[Required action] Your answer should be the lines of the data below that contain "code".

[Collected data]

+--

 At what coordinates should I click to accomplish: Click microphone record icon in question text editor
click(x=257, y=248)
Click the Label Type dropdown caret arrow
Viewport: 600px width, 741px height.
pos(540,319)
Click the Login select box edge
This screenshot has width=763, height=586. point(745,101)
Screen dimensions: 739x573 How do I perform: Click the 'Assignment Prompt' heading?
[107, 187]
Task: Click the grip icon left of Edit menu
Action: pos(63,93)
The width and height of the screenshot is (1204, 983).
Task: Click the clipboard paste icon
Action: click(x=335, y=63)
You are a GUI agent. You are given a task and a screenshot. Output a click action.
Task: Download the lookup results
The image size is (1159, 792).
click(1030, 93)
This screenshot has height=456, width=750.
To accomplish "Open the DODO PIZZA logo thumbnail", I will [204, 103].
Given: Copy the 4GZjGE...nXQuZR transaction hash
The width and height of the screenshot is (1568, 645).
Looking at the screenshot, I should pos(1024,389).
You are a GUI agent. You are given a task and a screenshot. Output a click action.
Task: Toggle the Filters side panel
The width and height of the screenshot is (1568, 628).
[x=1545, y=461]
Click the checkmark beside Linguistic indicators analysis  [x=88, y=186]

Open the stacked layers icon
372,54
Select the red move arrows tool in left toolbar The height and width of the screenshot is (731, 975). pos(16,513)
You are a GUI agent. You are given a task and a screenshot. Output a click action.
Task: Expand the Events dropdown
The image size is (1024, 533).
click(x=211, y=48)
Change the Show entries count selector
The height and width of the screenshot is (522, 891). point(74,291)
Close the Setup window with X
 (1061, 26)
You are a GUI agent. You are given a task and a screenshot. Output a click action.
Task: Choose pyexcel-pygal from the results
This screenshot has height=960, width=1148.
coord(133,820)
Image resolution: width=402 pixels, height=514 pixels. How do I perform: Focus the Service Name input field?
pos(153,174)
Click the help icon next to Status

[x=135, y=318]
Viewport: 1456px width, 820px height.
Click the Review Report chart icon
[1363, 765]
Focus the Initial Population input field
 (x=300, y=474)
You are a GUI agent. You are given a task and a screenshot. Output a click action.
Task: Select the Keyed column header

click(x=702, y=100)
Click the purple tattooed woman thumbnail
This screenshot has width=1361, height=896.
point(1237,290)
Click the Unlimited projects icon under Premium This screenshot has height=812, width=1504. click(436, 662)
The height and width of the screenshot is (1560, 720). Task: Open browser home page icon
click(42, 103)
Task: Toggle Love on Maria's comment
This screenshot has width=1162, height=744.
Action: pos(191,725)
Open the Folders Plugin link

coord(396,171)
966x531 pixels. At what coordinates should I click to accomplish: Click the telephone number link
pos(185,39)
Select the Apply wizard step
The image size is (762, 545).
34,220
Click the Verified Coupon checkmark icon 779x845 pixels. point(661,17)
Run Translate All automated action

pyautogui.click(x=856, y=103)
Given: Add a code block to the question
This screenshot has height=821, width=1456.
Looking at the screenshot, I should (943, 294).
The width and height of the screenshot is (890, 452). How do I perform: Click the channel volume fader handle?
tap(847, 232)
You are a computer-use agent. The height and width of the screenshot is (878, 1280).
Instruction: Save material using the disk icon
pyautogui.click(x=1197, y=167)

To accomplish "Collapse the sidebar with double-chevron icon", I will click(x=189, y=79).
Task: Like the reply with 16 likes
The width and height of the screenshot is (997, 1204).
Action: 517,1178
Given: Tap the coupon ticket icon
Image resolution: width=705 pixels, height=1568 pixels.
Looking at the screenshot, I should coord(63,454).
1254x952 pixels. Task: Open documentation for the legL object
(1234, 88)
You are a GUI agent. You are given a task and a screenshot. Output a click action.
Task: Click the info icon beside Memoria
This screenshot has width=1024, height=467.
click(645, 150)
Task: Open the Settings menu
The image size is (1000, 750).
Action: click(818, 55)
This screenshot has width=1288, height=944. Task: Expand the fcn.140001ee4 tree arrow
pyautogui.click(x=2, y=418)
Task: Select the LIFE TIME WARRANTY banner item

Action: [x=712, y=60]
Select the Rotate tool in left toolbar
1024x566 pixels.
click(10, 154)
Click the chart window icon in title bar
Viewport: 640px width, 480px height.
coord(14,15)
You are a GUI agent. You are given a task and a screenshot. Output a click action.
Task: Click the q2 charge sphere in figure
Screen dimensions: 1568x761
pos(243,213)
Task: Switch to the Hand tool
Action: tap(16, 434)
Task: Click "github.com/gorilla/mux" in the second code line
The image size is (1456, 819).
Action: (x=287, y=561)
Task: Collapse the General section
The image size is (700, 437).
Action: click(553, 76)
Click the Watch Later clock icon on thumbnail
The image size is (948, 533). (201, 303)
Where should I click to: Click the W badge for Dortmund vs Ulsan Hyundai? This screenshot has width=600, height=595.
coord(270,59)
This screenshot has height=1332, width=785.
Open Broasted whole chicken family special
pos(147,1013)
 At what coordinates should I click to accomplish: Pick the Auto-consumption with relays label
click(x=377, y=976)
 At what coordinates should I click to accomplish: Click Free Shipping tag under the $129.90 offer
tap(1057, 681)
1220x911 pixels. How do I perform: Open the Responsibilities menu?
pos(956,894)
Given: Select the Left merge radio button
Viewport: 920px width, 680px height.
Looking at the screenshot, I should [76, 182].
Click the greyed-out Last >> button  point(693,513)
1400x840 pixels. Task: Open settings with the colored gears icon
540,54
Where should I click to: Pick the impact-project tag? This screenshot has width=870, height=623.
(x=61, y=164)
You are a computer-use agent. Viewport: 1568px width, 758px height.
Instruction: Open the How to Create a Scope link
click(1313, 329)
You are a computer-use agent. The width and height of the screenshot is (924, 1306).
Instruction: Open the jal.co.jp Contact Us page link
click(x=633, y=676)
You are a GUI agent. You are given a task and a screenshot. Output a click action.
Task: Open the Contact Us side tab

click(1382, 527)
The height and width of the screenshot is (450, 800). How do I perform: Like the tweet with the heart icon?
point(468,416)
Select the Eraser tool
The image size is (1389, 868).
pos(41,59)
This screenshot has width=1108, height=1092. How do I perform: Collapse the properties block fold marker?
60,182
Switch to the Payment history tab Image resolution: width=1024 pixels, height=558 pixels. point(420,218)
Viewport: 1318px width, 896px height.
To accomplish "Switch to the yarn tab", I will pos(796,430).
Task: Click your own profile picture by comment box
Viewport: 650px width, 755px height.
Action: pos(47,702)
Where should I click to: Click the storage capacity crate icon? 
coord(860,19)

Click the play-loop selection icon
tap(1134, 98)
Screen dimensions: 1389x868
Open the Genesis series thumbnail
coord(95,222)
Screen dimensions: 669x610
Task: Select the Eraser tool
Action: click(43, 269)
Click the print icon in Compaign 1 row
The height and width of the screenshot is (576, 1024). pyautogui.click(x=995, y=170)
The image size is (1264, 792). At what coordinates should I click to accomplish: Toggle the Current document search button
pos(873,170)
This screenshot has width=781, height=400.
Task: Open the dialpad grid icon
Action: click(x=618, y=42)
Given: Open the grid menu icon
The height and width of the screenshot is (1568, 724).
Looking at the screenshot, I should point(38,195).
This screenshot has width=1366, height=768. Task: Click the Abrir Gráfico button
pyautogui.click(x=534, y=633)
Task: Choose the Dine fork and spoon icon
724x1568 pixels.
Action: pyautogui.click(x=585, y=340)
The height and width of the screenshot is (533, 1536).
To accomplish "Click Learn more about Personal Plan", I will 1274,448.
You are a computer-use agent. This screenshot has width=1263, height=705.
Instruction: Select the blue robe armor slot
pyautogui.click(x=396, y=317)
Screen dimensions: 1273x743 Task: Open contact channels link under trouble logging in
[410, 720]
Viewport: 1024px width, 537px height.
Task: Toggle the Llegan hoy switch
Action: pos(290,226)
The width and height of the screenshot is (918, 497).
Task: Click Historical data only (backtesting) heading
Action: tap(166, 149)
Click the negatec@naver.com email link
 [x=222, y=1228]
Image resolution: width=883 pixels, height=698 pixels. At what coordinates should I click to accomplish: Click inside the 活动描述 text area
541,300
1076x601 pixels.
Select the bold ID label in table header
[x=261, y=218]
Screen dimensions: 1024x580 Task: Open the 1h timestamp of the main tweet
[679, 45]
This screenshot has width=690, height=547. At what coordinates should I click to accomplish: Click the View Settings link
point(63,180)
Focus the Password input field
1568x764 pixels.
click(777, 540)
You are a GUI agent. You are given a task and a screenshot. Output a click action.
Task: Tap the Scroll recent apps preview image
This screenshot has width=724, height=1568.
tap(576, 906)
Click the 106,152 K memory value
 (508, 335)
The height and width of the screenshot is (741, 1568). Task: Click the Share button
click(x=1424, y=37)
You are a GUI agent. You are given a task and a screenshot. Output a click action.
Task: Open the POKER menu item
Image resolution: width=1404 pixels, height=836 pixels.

+--

[Exercise solution]
Given: Add a code block to the question
Task: Click "github.com/gorilla/mux" in the second code line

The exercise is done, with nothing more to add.